ACE: A Security Architecture for LLM-Integrated App Systems

Authors: Evan Li, Tushin Mallick, Evan Rose, William Robertson, Alina Oprea, Cristina Nita-Rotaru | Published: 2025-04-29

2025.04.29

Authors: Evan Li, Tushin Mallick, Evan Rose, William Robertson, Alina Oprea, Cristina Nita-Rotaru
Published: 2025-04-29

Source: https://arxiv.org/abs/2504.20984

PDF: https://arxiv.org/pdf/2504.20984

AIにより推定されたラベル

インダイレクトプロンプトインジェクション情報フロー分析プロンプトインジェクション

※ こちらのラベルはAIによって自動的に追加されました。そのため、正確でないことがあります。
詳細は文献データベースについてをご覧ください。

Abstract

LLM-integrated app systems extend the utility of Large Language Models (LLMs) with third-party apps that are invoked by a system LLM using interleaved planning and execution phases to answer user queries. These systems introduce new attack vectors where malicious apps can cause integrity violation of planning or execution, availability breakdown, or privacy compromise during execution. In this work, we identify new attacks impacting the integrity of planning, as well as the integrity and availability of execution in LLM-integrated apps, and demonstrate them against IsolateGPT, a recent solution designed to mitigate attacks from malicious apps. We propose Abstract-Concrete-Execute (ACE), a new secure architecture for LLM-integrated app systems that provides security guarantees for system planning and execution. Specifically, ACE decouples planning into two phases by first creating an abstract execution plan using only trusted information, and then mapping the abstract plan to a concrete plan using installed system apps.
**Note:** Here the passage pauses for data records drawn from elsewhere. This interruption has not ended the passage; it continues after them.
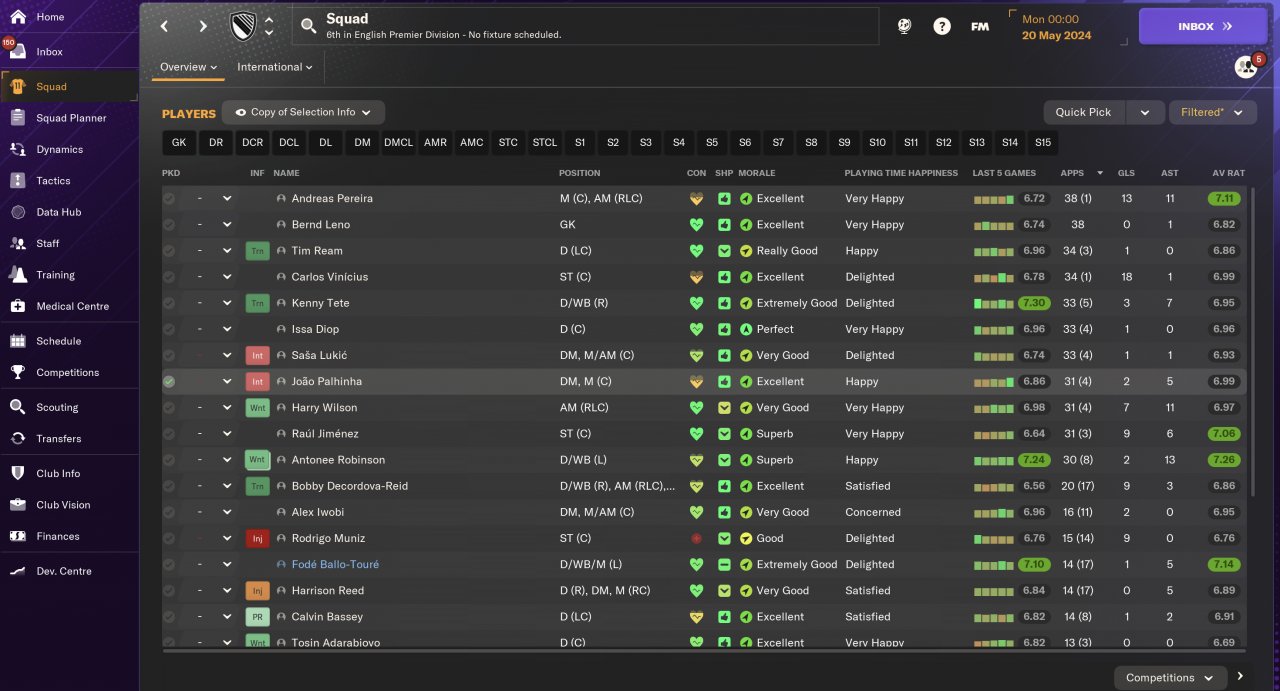Click the Scouting magnifier icon
1280x691 pixels.
pos(18,407)

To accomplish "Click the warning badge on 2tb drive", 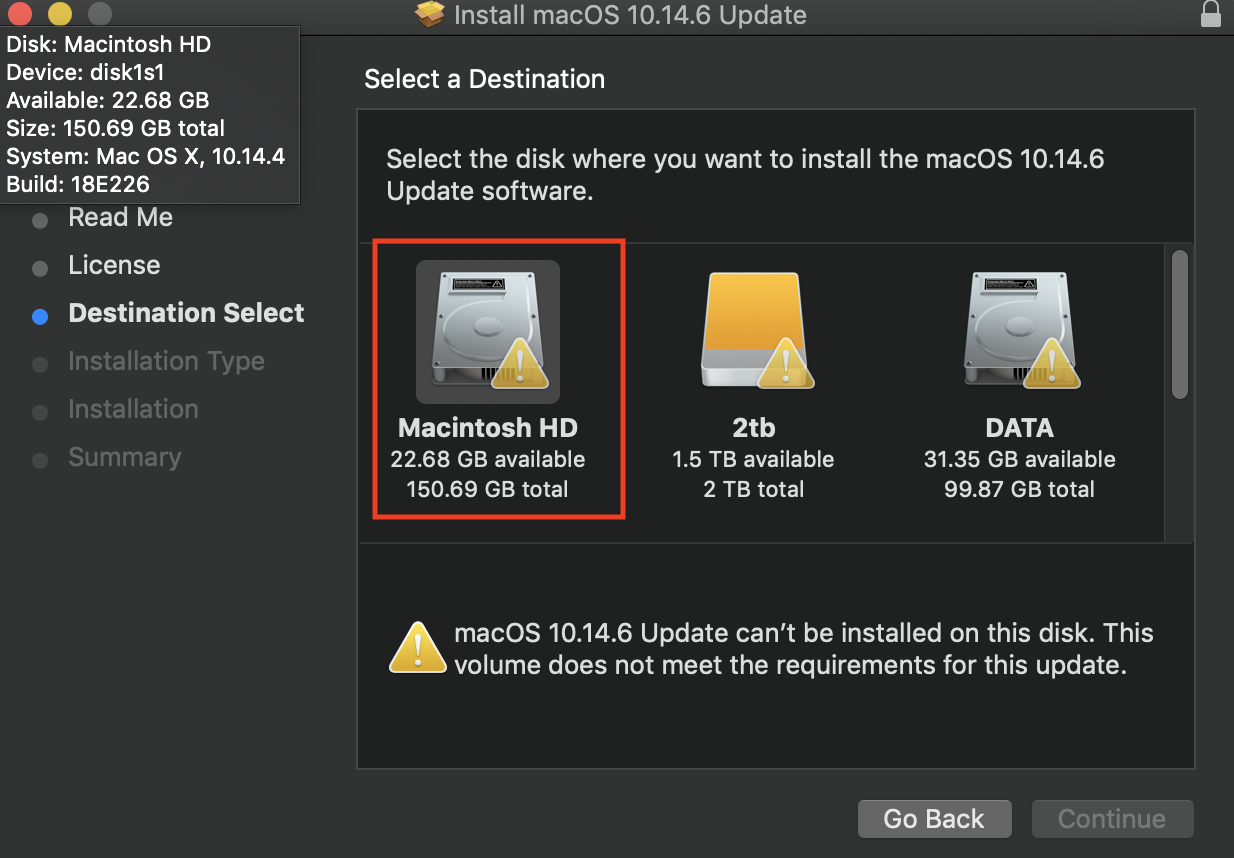I will (x=786, y=364).
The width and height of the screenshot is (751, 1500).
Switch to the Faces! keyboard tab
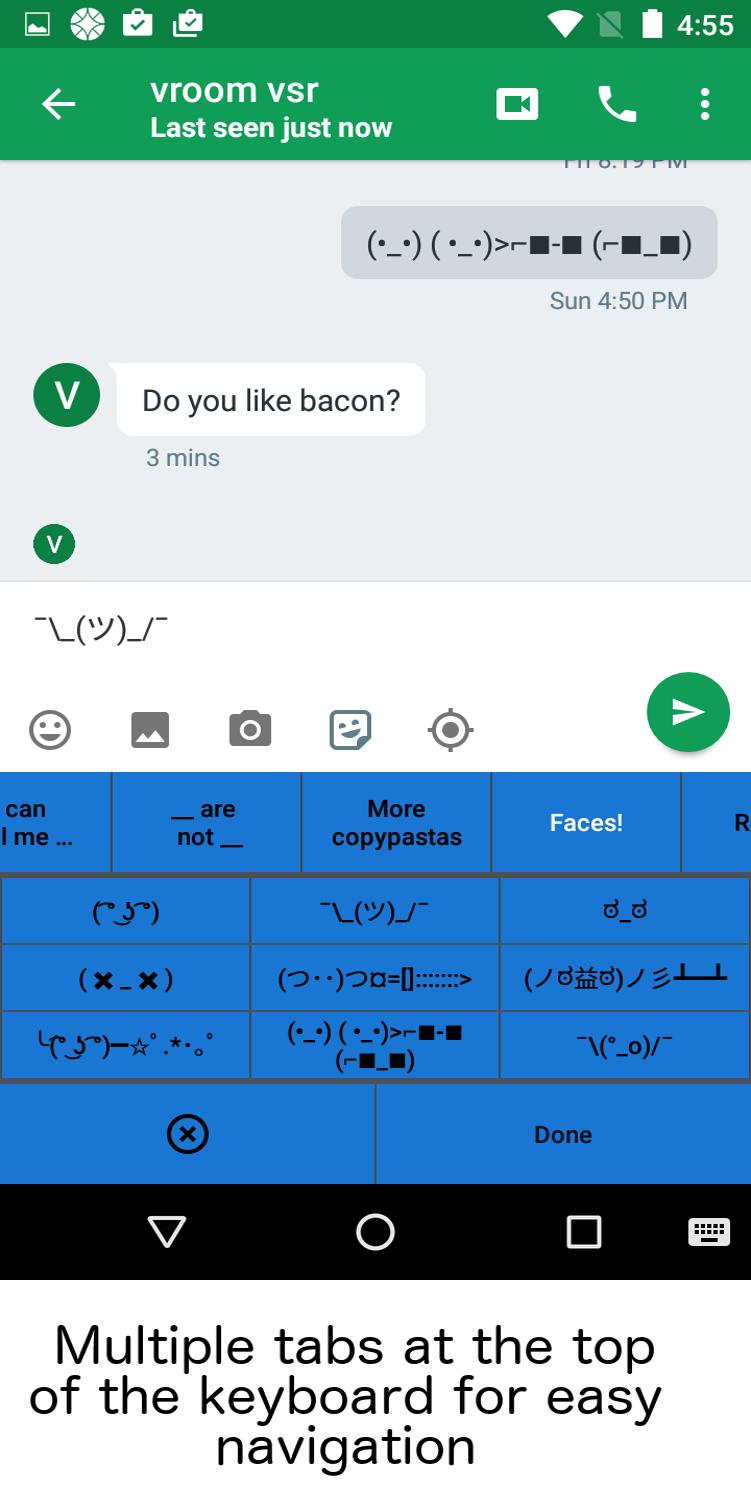click(586, 823)
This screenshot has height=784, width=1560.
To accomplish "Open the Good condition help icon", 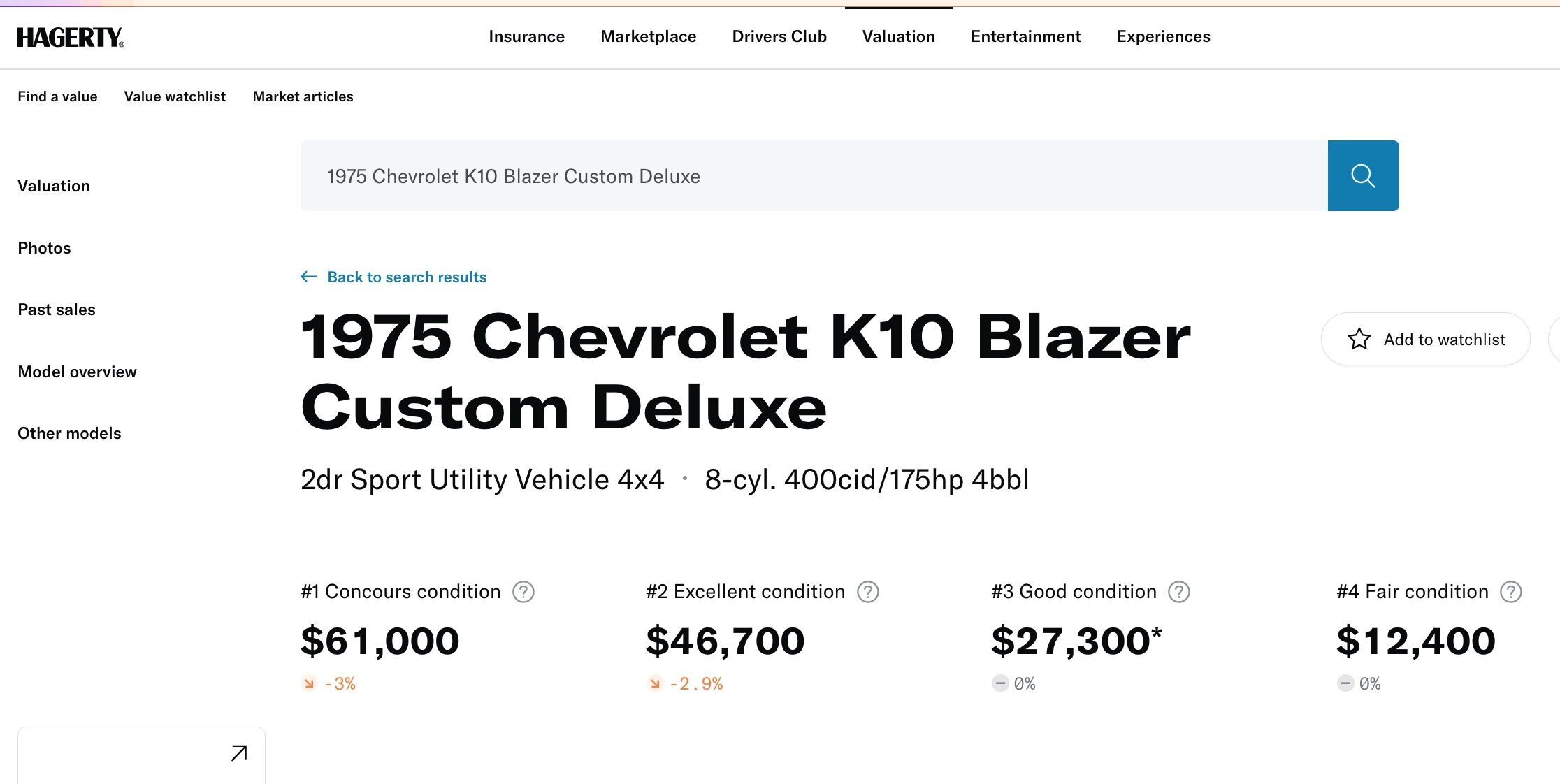I will point(1178,592).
We verify that the plans generated by our system satisfy user-specified secure information flow constraints via static analysis on the structured plan output. During execution, ACE enforces data and capability barriers between apps, and ensures that the execution is conducted according to the trusted abstract plan. We show experimentally that our system is secure against attacks from the INJECAGENT benchmark, a standard benchmark for control flow integrity in the face of indirect prompt injection attacks, and our newly introduced attacks. Our architecture represents a significant advancement towards hardening LLM-based systems containing system facilities of varying levels of trustworthiness.